Norman Harris – Not Bad for an Old Jogger
New Zealand-born sportswriter Norman Harris, organiser of London’s Sunday Times National Fun Run, and quite possibly the inventor of the word “jogger”, has died in Britain. He was 75.
Harris worked as a sports reporter for the Sunday Times, the Times and the Observer for more than 40 years, and continued to cover county cricket for the Times until just a couple of years ago.
Harris, who was brought up in Hamilton, wrote more than 20 books, including a noted biography of the life of one of his home country’s greatest sporting heroes, Jack Lovelock, the Rhodes scholar whose last race was in winning the 1500m at the “Hitler Olympics” in Berlin in 1936.
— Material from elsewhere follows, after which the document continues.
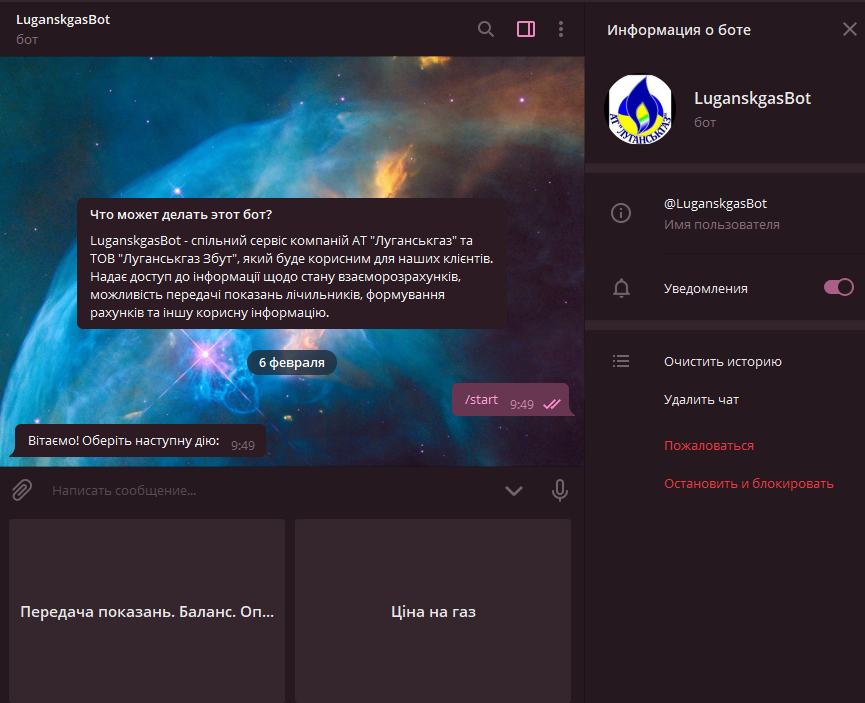Focus the Написать сообщение input field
Barely out of his teens and trying to make his way as a cub reporter, on the day after Murray Halberg and Peter Snell’s double gold feat at the Rome Olympics in 1960, Harris was summoned into the editor’s office at the New Zealand Herald and told to write up all he knew about Arthur Lydiard, the coach behind the Olympic champions. His career was launched.
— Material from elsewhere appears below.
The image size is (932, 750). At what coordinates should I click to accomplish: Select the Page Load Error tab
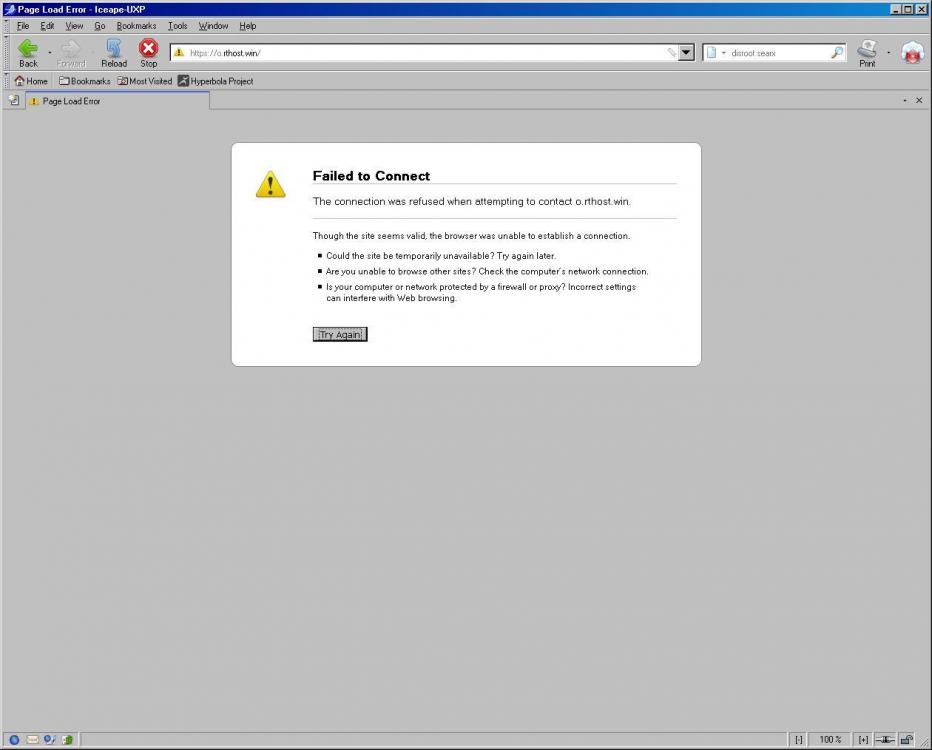tap(115, 101)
Harris’s coverage of Halberg and Snell’s world record-breaking feats was syndicated around the world and he wrote several books on their feats, including Lap of Honour and, with the Australian distance running hero, Ron Clarke, The Lonely Breed.
But it was a short news story which appeared as a small, single-column item on 16 February 1962 in the Herald which was to make perhaps Harris’ greatest contribution to the English language: he introduced the word “jogger”.
Harris left New Zealand for London in the mid-1960s, joining the staff of the Sunday Times during what is regarded as that paper’s golden era of investigative reports.
In 1978, he organised the first Sunday Times National Fun Run in Hyde Park. The event soon caught the imagination of increasingly health and fitness-conscious Londoners and became a festival of running, a Glastonbury for joggers.
Harris continued writing, and jogging, too, well into his 70s. “I’ve had an interesting and varied career. Always independent, which made it interesting,” Harris said in an interview not long before his death. He also came to enjoy playing golf. In 2010, and despite having a handicap of 23, he got two holes in one in the space of 11 days.
Not bad for an old jogger, as Norman Harris might have said.
Original article by Steven Downes, Londonist, November 27, 2015.